Это был персонаж, который очевидным образом выламывался из ряда поэтов. Ерёменко пришел в поэзию как принципиальный другой по отношению к самой поэзии – старший во всех смыслах матрос с техническим образованием, изъясняющийся с максимальной категоричностью тона, афористичной и распорядительной внятностью стиха и синтаксиса. То, что он произносил уверенным и взрослым тоном авторитетного человека, в глазах кисейных гуманитариев должно было сходить за плоды жизненного опыта рабочего человека из народа, а оказывалось на практике обнажением «запрограммированного уродства» уже самим строем поэтического языка. 


Авторитет, от которого публика как бы ожидает расстановки по полочкам, авторитетно проповедовал «идиотизм, доведенный до автоматизма» и «автоматизм, доведенный до идиотизма». Язык Ерёменко в поэзии – подобно, например, языку Андрея Платонова в прозе – в существенной степени изображает не только мир, но и своего особенного носителя, придуманного или выношенного автором-творцом. Язык Ерёменко во многом и есть персонаж Ерёменко, потому он сам был таким противником анализа какого-то особенного «мировоззрения» поэта. Язык Ерёменко во многом и есть персонаж Ерёменко, потому он сам был таким противником анализа какого-то особенного «мировоззрения» поэта. Но для сегодняшнего разговора особенно важно услышать другой голос. Иногда в его творчестве за бравадой лирического персонажа можно распознать голос автора-творца. Этот голос позволяет увидеть поэзию в совершенно иной роли.


Иероним Босх как собеседник Ерёменко


Одним из текстов, в которых этот голос слышен, кажется стихотворение «Я смотрю на тебя из настолько глубоких могил…», посвященное Иерониму Босху (полностью они приводится ниже этой заметки). Исключительность этого послания – а этот жанр представлен в поэзии Ерёменко достаточно обширно – в том, что его адресат находится на такой дистанции – именно это и выражается первыми строками, – что весь арсенал средств, пригодный для современников, здесь перестает работать. И этот повод отбросить арсенал поэтических средств, необходимых в разговоре с современниками. 

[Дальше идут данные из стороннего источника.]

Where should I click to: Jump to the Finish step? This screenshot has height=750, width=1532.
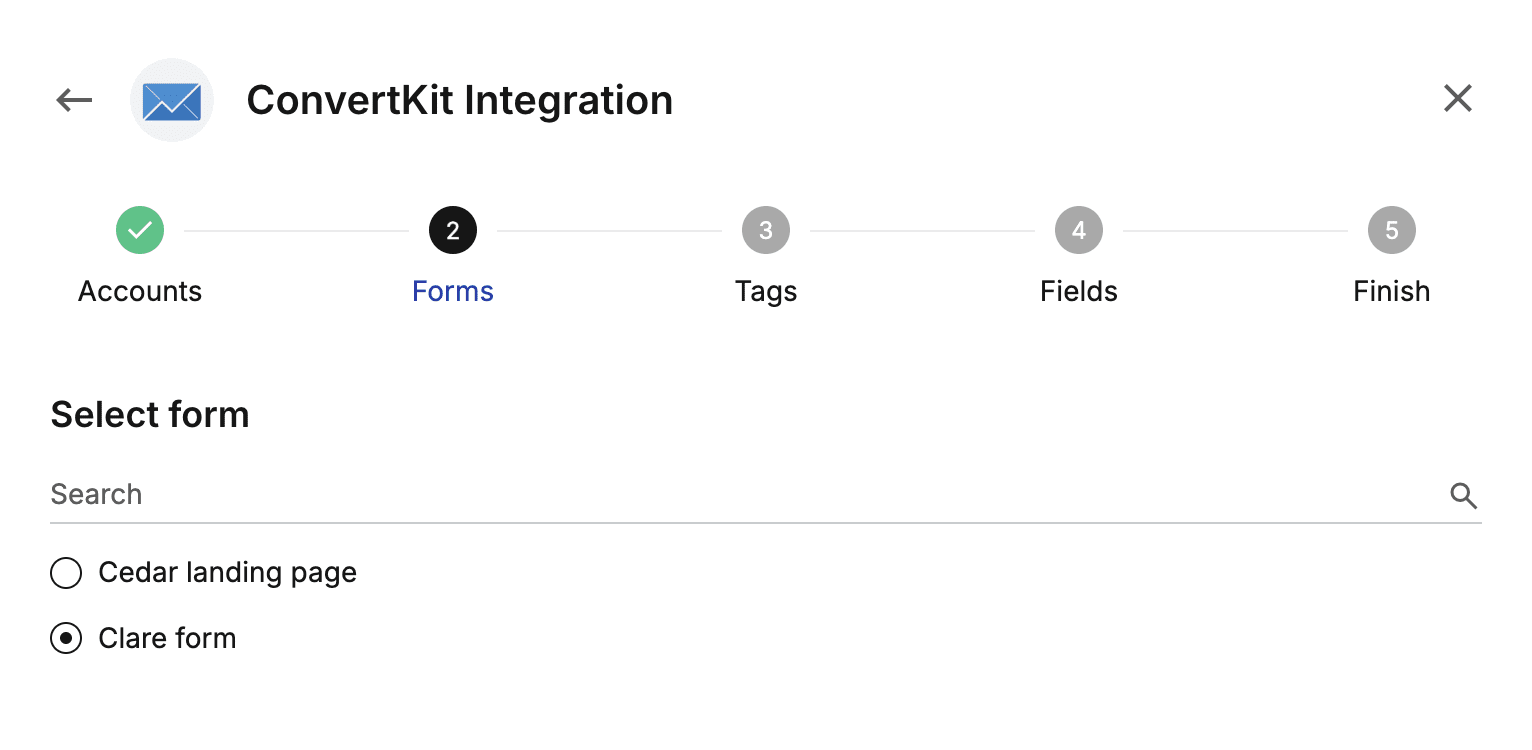pyautogui.click(x=1391, y=291)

Это послание фиксирует важную метафизическую точку – разговор с адресатом начинается как бы до того, как будет разыграна «комедия в лицах», и в этом во многом смысл разговора. Потому что «комедия в лицах» – это уже не разговор, а придуманный заранее спектакль. В этом стихотворении автор-творец очень внятно прочерчивает границу, после пересечения которой, как после попадания в луч прожектора, к «треугольнику» «прилипает» его «теорема», а явление облекается в слово, чтобы быть узнанным «обладателями тел». Все лирическое высказывание в данном случае излагается как бы в виду этой точки вненаходимости, как ее называл Михаил Бахтин. В лирике такое происходит, как правило, в оде.

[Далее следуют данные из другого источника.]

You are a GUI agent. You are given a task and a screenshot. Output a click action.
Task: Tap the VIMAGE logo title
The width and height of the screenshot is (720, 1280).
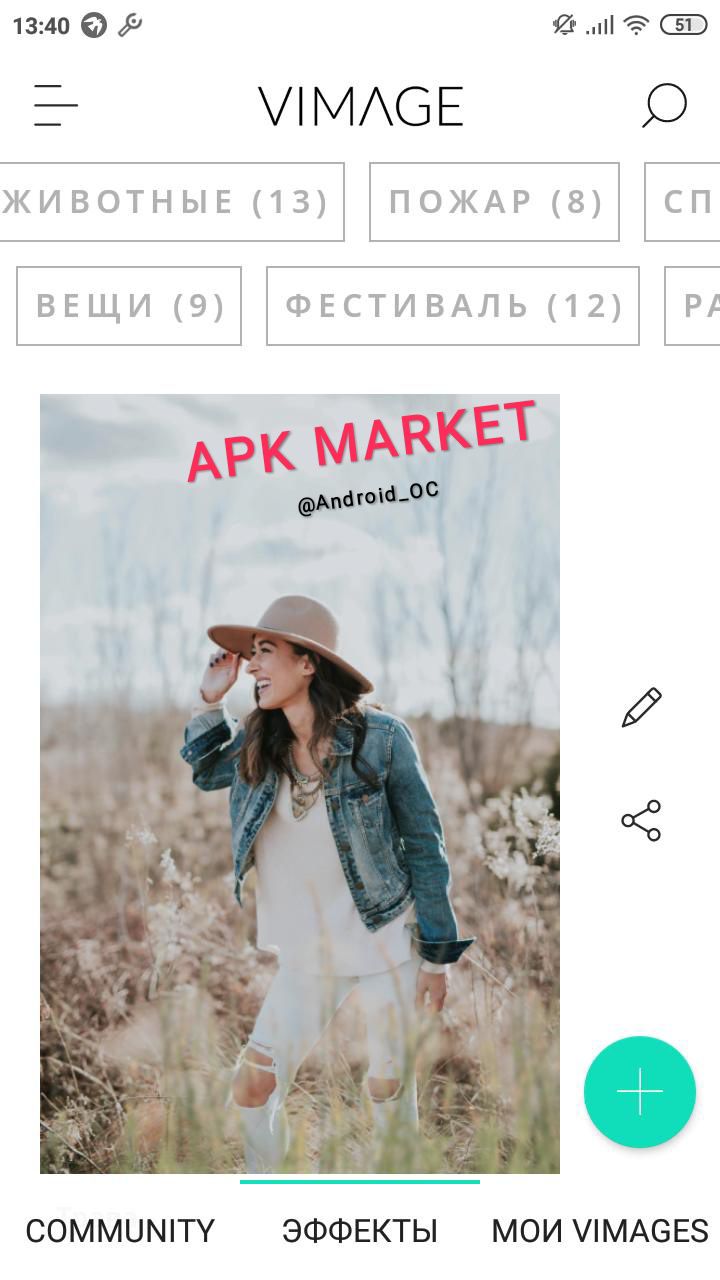[x=360, y=106]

Но пока отвлечемся на адресата. Очевидно, что Иероним Босх – неслучайно выбранный собеседник в пространстве большого времени. Вообще поэзия Ерёменко в силу цитатности и даже центонности населена культурными и поэтическими деятелями, чьи образы, как правило, сливаются в один – утрированный образ поэта Вообще поэзия Ерёменко в силу цитатности и даже центонности населена культурными и поэтическими деятелями, чьи образы, как правило, сливаются в один – утрированный образ поэта. А вот Босх – собеседник. Это автор, воплощавший темное Средневековье с его представлением о пропитанном грехом мире в момент начала Возрождения с его верой в то, что человек есть мера всех вещей. Очевидно, что первая парадигма, но примененная к советскому миру, Ерёменко гораздо ближе. Как ни воспевал он свободу, но в Возрождении – в том числе постсоветском – он себя не видел. Посвящение Босху буквально звучит так: «Иерониму Босху, изобретателю прожектора». Конечно, это посвящение несет на себе печать странности или чудаковатости, характерной для маски, созданной Ерёменко. Почему «изобретатель прожектора»?. Я не встретил ни одного объяснения этого технократического и чудаковатого определения художника, поэтому предложу свое. Возможно, это отсылка к работе Босха «Вознесение праведников», верхнюю треть которой занимает выполненная на фоне черного неба световая воронка, по которой праведники в сопровождении ангелов летят к свету.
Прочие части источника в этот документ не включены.